• **Instructions to follow**
Pictures stay out of the copy, which must hold exactly the lines from the one containing "The height and" through the end of the material below.

• **Data records**
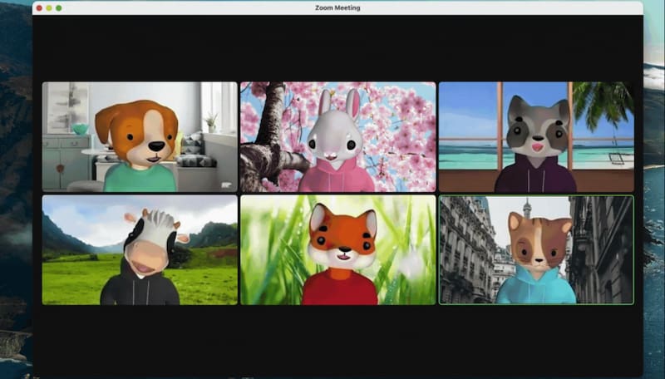Screen dimensions: 665x379
Task: Click the potted plant on the windowsill
Action: (210, 121)
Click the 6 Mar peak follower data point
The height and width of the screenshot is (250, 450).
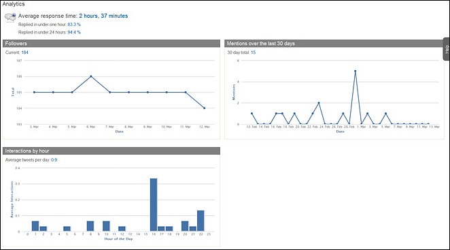[91, 76]
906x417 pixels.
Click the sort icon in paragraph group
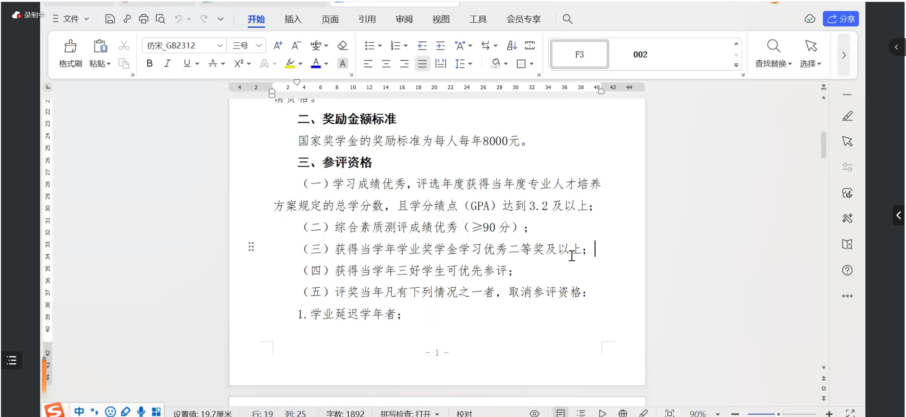click(512, 46)
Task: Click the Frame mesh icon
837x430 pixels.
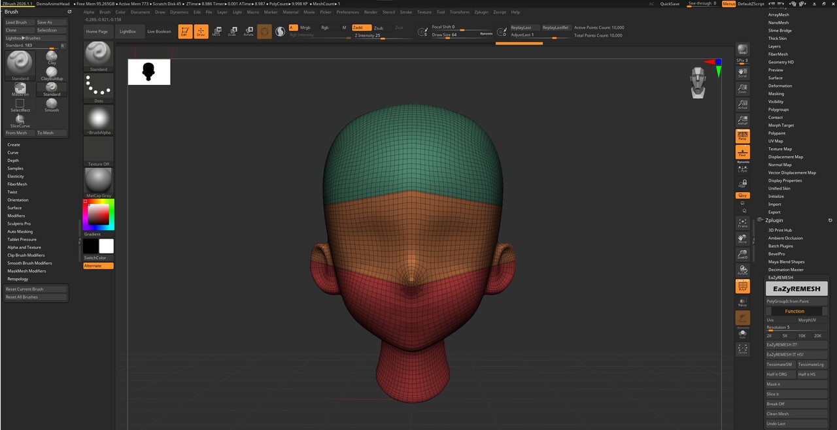Action: pos(742,223)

• **Output for this task**
The height and width of the screenshot is (250, 450).
[91, 76]
906x417 pixels.
Click the sort icon in paragraph group
click(512, 46)
Task: Click the Frame mesh icon
837x430 pixels.
Action: pos(742,223)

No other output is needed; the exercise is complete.